* **The problem**:
The number needed is how many lines in these entries contain "computer"; give it alone.

Records contained in a dataset:

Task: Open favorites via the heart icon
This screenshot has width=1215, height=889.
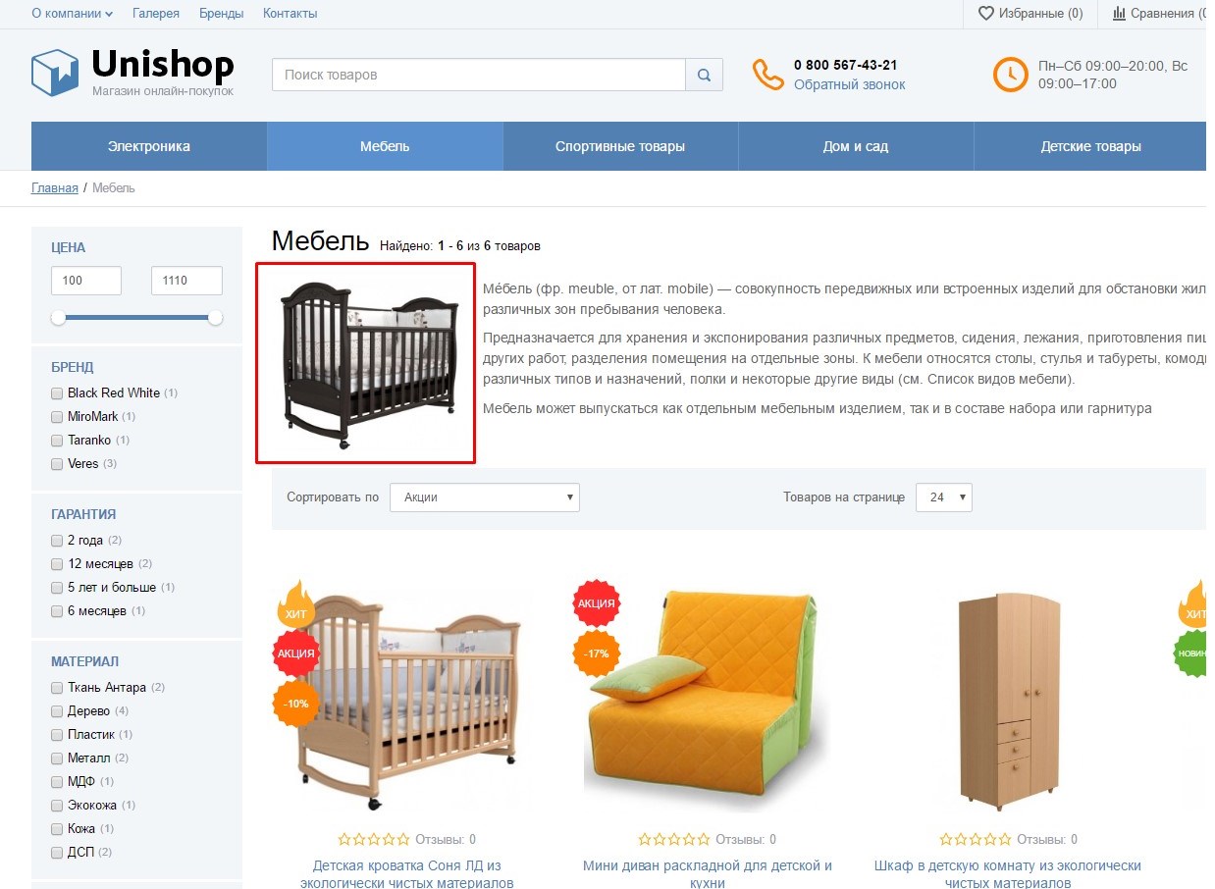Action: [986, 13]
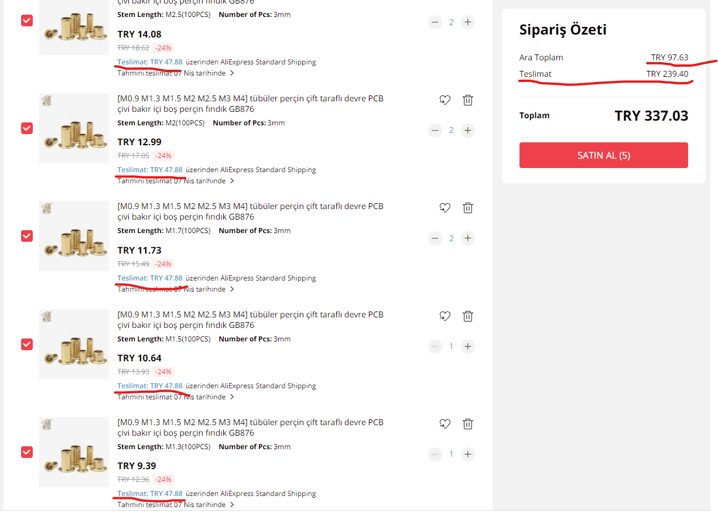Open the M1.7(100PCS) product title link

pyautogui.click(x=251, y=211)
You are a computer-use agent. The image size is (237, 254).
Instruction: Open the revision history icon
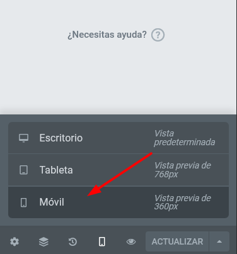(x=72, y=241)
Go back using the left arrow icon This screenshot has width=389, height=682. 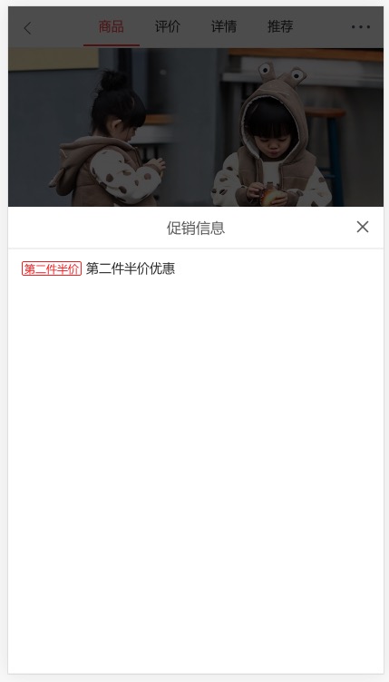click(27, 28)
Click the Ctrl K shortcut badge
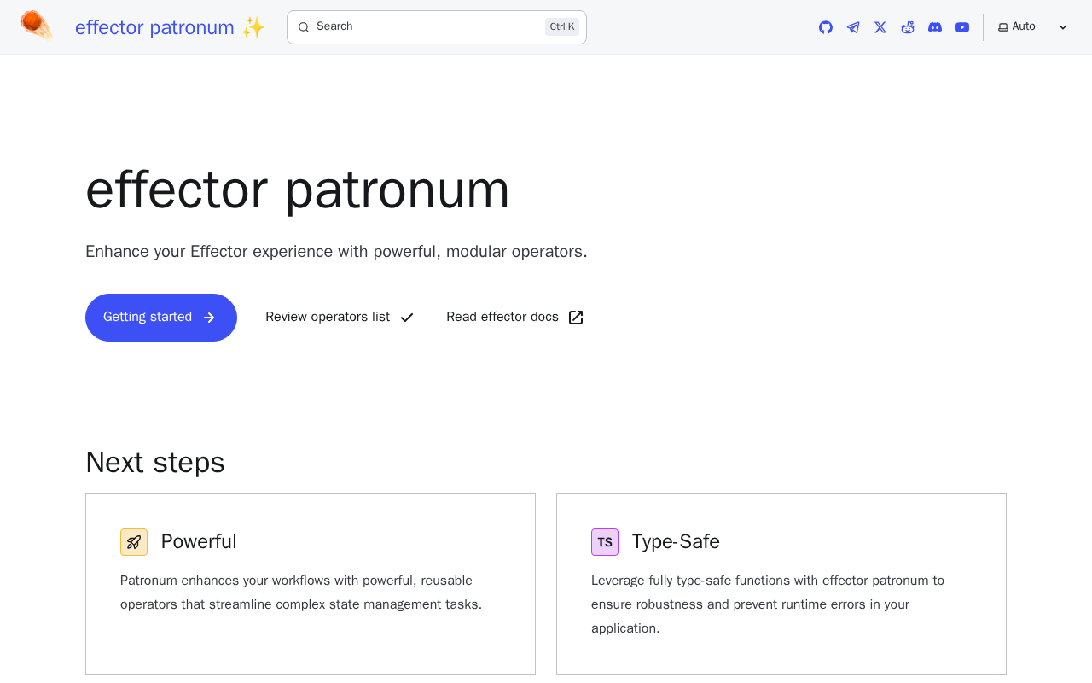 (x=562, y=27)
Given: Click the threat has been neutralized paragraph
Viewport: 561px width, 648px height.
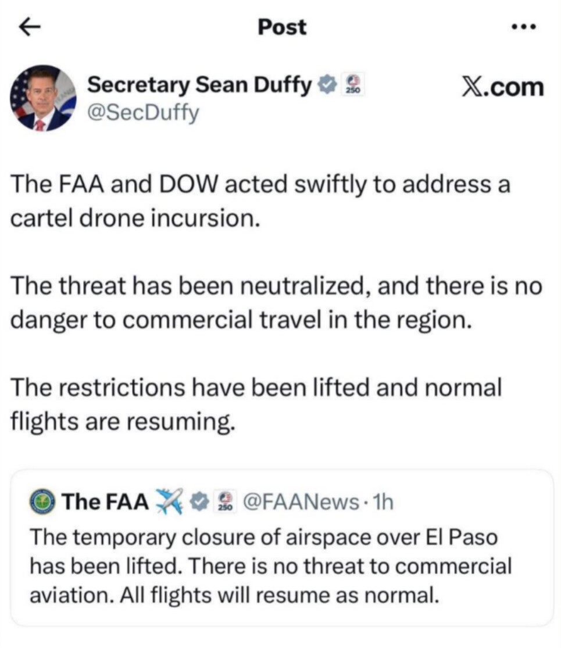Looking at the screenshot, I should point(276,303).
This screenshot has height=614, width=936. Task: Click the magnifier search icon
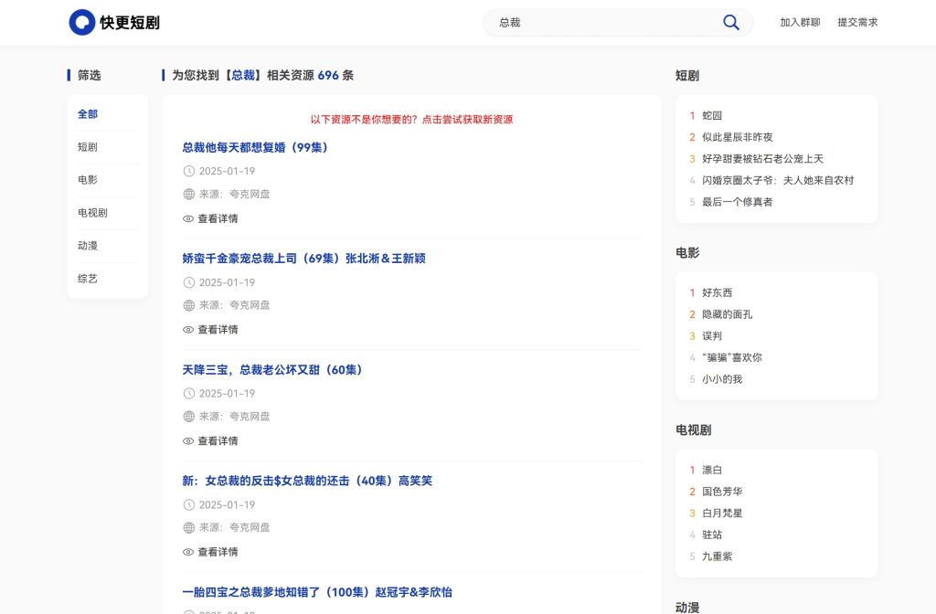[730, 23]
==
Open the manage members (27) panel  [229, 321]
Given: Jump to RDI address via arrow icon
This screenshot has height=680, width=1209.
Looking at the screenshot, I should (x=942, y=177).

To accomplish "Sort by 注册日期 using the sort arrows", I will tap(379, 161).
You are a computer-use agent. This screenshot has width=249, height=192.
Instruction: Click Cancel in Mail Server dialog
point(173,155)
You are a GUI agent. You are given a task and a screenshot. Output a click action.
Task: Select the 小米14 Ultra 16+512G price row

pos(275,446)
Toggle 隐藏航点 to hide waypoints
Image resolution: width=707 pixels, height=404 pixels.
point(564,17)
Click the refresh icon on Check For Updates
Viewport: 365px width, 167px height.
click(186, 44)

* **The completed task**:
2